* _Given data_
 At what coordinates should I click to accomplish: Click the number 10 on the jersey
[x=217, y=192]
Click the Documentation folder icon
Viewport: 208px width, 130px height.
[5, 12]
--
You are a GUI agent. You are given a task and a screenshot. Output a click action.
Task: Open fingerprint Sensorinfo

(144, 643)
--
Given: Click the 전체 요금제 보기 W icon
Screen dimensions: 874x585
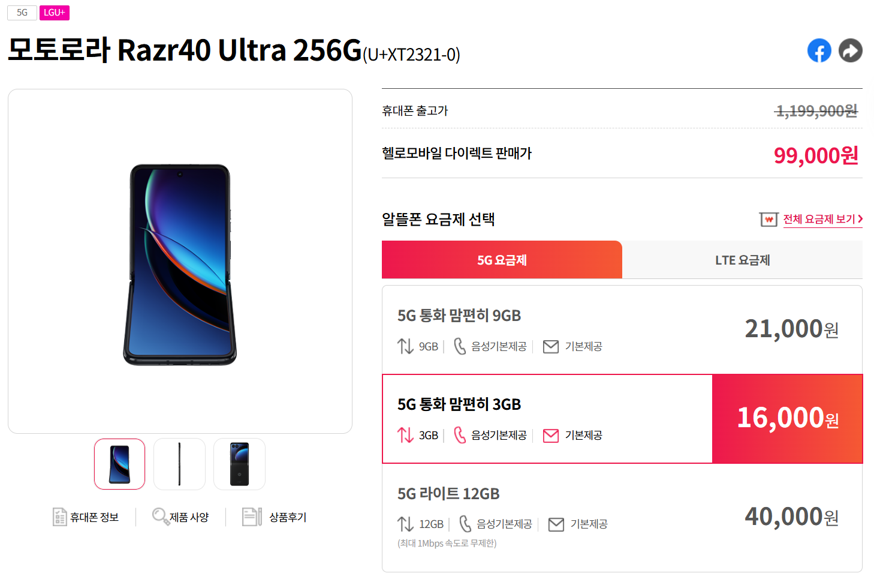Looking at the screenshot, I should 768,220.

* _Assignment_
Throughout the data above, copy all lines where the word "icon" is found.

* _Answer below_
Click the Documentation folder icon
Given: Click the 전체 요금제 보기 W icon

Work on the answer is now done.